_EXERCISE DETAILS_: The task calls for an exact copy of the records, without any images.

-------------------------

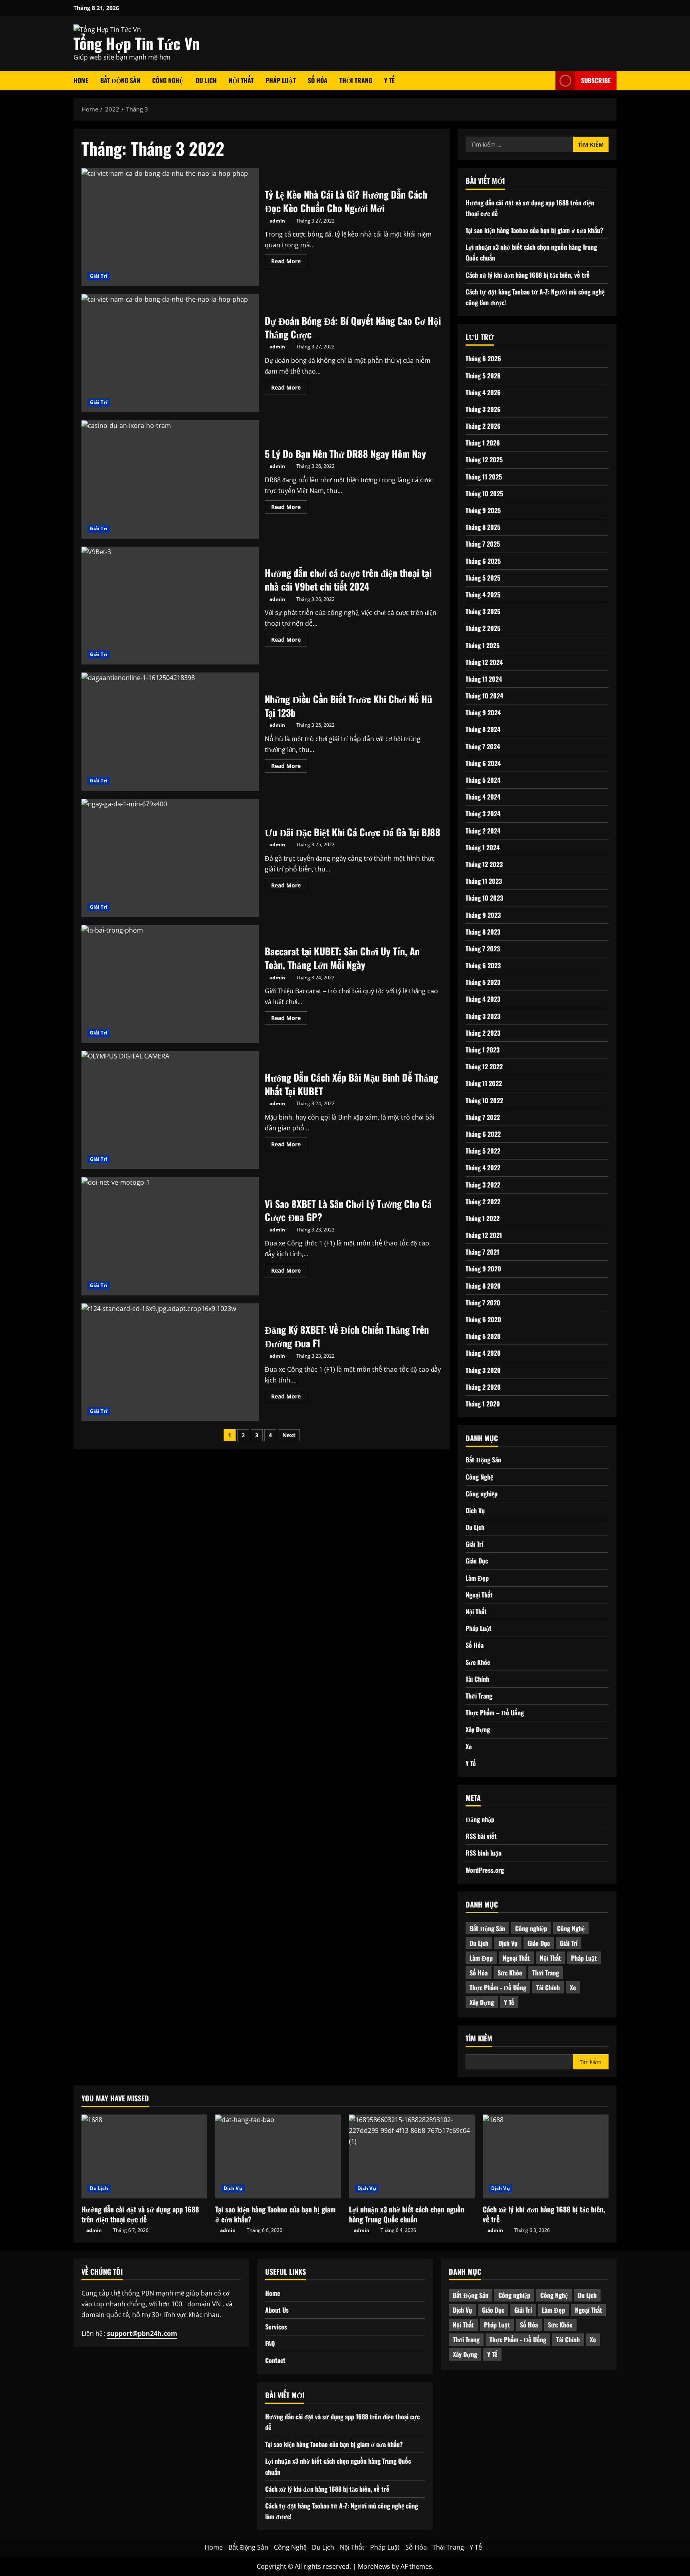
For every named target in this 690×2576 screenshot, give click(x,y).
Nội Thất (241, 80)
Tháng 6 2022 (483, 1133)
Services (276, 2326)
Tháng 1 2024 (483, 847)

-------------------------

_WRITTEN ANSWER_:
For every named target in this 690×2576 screenshot, give click(x,y).
Nội Thất (241, 80)
Tháng 6 2022 (483, 1133)
Services (276, 2326)
Tháng 1 2024 (483, 847)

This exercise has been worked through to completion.